Sunday, 14 October 2012

Can MOD procurement be influenced by ex-Generals?

Today's Sunday Times carries an Insight Investigation into MOD procurement, claiming that ex-generals are available for lobbying those who make procurement decisions. The focus of the report appears to be on the so-called 'revolving door'.  That presents only one side of the potential problem.

Whether or not the Generals are breaching agreements and lobbying too early, to me, is irrelevant.  What is relevant, yet doesn't appear to have been probed, is why do both the lobbyists and the Generals appear to believe that investment in them will pay dividends?

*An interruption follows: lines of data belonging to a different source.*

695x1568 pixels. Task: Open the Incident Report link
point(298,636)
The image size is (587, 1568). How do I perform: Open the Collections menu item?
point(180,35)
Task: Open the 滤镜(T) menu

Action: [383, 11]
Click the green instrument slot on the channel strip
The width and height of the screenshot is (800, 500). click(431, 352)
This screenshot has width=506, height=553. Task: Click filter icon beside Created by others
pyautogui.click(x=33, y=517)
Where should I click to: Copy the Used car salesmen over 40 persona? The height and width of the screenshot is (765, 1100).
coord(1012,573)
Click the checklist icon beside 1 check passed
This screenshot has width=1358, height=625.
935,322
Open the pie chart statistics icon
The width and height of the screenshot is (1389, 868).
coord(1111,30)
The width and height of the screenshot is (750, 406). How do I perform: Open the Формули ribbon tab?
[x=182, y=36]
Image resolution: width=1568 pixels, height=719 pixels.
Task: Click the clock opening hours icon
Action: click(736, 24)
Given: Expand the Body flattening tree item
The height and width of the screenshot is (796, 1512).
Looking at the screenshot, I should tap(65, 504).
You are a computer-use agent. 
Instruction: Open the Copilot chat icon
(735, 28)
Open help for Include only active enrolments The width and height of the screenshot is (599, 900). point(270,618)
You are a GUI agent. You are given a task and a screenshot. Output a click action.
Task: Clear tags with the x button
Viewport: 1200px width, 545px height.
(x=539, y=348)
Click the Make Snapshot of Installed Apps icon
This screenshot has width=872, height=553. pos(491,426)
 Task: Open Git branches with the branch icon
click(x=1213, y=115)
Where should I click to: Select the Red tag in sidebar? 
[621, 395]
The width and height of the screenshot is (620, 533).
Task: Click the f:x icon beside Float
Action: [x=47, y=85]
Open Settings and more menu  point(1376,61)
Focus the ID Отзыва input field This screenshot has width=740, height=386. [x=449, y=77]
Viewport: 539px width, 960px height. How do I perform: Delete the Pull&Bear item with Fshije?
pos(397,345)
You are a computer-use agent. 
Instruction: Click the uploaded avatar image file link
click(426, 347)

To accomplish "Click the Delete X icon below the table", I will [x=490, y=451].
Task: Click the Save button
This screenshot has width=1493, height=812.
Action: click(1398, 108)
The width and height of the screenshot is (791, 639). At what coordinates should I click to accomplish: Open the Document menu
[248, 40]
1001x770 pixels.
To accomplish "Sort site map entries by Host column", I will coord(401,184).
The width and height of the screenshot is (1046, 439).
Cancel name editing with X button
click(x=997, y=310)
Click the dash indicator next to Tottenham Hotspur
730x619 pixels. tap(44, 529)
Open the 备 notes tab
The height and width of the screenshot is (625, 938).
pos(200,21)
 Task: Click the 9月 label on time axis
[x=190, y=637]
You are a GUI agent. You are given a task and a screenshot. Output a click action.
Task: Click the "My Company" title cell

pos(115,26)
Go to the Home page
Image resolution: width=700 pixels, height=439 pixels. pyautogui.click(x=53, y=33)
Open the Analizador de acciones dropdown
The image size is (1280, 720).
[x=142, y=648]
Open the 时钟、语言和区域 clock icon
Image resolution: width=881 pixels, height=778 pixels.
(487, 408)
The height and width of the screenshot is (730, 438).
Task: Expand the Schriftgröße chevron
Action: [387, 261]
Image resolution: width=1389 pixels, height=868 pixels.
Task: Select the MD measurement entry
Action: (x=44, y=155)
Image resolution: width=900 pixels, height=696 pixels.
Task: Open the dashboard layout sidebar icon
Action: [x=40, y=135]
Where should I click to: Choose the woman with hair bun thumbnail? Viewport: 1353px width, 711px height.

Surely, it implies that the Generals, who were formerly MOD staff, did see and experience  procurement decisions improperly influenced - that  has to be the real issue. If procurement decisions have been influenced in the past, we need to know and we need to see the full might of the Bribery Act 2010 brought to bear.  Of course, if the Generals are found to be misleading and self-serving, they need to be discredited and an end brought to the implied allegations against MOD procurement.  We need to have a reassurance that such enormous sums of of public money are spent honestly; up to now we have had no cause to doubt that.  Now the Generals have muddied the waters the doubt has to be removed.  The Generals have cast aspirations on MOD defence; they have brought shame on the organisation with which they should have had greatest pride.  Shame on them.  Shame on us if we don't remove the doubt.